Mr. Justice Van Devanter delivered the opinion of the court:
These were actions at law, brought in the circuit court of Dane County, Wisconsin, by a receiver of an insolvent Minnesota corporation, the Minnesota Thresher Manufacturing Company, to enforce an asserted double liability of two of its stockholders. The facts stated in the complaints, which were substantially alike, were these: A judgment creditor, upon whose judgment an execution had been issued and returned nulla bona, commenced a suit against the company in the district court of Washington county, Minnesota, for the sequestration of its property and effects and for the appointment of a receiver of the same. The company appeared in the suit, a receiver was appointed, and such further proceedings were had therein, conformably to the statutes of the state, as resulted in the appearance of the creditors of the company, in the presentation and adjudication of their claims, aggregating many thousands of dollars, in an ascertainment of [224 U.S. 243, 252] the complete insolvency of the company, and of the necessity of resorting to the double liability of its stockholders for the payment of its creditors, and in orders levying upon its stockholders two successive assessments of 36 and 64 per cent of the par value of their respective shares, requiring that these assessments be paid to the receiver within stated periods, and directing the receiver, in case any of the stockholders should fail to pay either assessment within the time prescribed, to institute and prosecute all such actions, whether within or without the state, as should be necessary to enforce the assessments.

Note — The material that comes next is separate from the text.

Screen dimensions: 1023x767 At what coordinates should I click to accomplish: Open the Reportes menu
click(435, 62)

Some of the stockholders intervened in the suit and appealed from the order levying the first assessment, and the order was affirmed by the supreme court of the state. 90 Minn. 144, 95 N. W. 767.
The defendants here were stockholders in the company, and failed and refused to pay either assessment, although payment was duly demanded of them. But they were not made parties to the sequestration suit, and were not notified, otherwise than by publication or by mail, of the applications for the orders levying the assessments. Upon the expiration of the times prescribed in the orders, the receiver brought the present actions to enforce them. The complaints set forth the proceedings in the sequestration suit and the provisions of the Minnesota Constitution and statutes relating to the double liability of stockholders and its enforcement, with the interpretation placed upon those provisions by the supreme court of that state, and also made the claim that 1, article 4, of the Constitution of the United States, and 905, Rev. Stat. (U. S. Comp. Stat. 1901, p. 677), required the courts of Wisconsin to give such faith and credit to those proceedings and provisions as they have by law or usage in the courts of Minnesota.

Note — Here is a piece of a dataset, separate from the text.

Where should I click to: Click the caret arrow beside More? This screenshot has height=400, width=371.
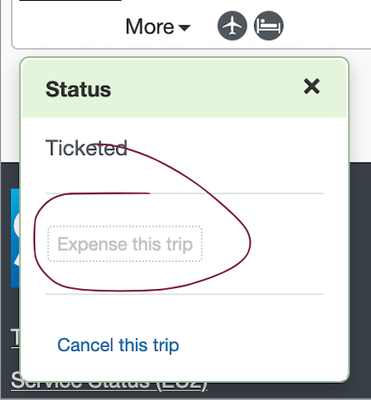(x=184, y=28)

Demurrers to the complaints were sustained upon the ground that to permit the actions to be maintained in the Wisconsin courts would be contrary to the settled policy [224 U.S. 243, 253] of that state in respect of the enforcement of the like liability of stockholders in its own corporations, and judgments of dismissal were entered, accordingly. The judgments were affirmed by the supreme court of the state (136 Wis. 589 and 594, 118 N. W. 190, 192), and the receiver sued out these writs of error, alleging that he had been denied a right asserted, as before indicated, under the Constitution and laws of the United States.

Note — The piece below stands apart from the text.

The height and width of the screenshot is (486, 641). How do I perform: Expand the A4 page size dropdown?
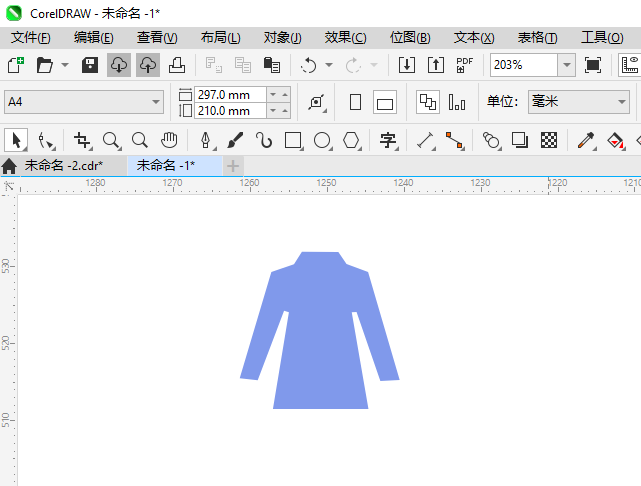pos(156,102)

Of course, we must look to the Minnesota Constitution, statutes, and decisions to determine the nature and extent of the liability in question, and the effect given in that state to the laws and judicial proceedings therein looking to its enforcement, and when this is done we find that the situation, as applied to the cases now before us, is as follows:
1.
Section 3, article 10, of the Minnesota Constitution, provides: 'Each stockholder in any corporation (excepting those organized for the purpose of carrying on any kind of manufacturing or mechanical business), shall be liable to the amount of stock held or owned by him.' The insolvent company, before mentioned, is within the general terms of this provision, not the excepting clause. Merchants' Nat. Bank v. Minnesota Thresher Mfg. Co. 90 Minn. 144; 95 N. W. 767; Bernheimer v. Converse,
3.
Under this statute, as interpreted by the supreme court of the state, as also by this court, the receiver is not an ordinary chancery receiver or arm of the court appointing him, but a quasi assignee and representative of the creditors; and when the order levying the assessment is made he becomes invested with the creditors' rights of action against the stockholders, and with full authority to enforce the same in any court of competent
[224 U.S. 243, 256]
jurisdiction in the state or elsewhere. Straw & E. Mfg. Co. v. L. D. Kilbourne Boot & Shoe Co. 80 Minn. 125, 83 N. W. 36; Bernheimer v. Converse,
4. The constitutional validity of chapter 272 has been sustained by the supreme court of the state, as also by this court; and this because (1) the statute is but a reasonable regulation of the mode and means of enforcing the double liability assumed by those who become stockholders in a Minnesota corporation; (2) while the order levying the assessment is made conclusive, as against all stockholders, of all matters relating to the amount and propriety of the assessment and the necessity therefor, one against whom it is sought to be enforced is not precluded from showing that he is not a stockholder, or is not the holder of as many shares as is alleged, or has a claim against the corporation which, in law or equity, he is entitled to set off against the assessment, or has any other defense personal to himself, and (3) while the order is made conclusive as against a stockholder, even although he may not have been a party to the suit in which it was made, and may not have been notified that an assessment was contemplated, this is not a tenable objection, for the order is not in the nature of a personal judgment against the stockholder, and as to him is amply sustained by the presence in that suit of the corporation, considering his relation to it and his contractual obligation in respect of its debts. Straw & E. Mfg. Co. v. L. D. Kilbourne Boot & Shoe Co. supra; London & N. W. American Mortg. Co. v. St. Paul Park Improv. Co. 84 Minn. 144, 86 N. W. 872; Bernheimer v. Converse, supra.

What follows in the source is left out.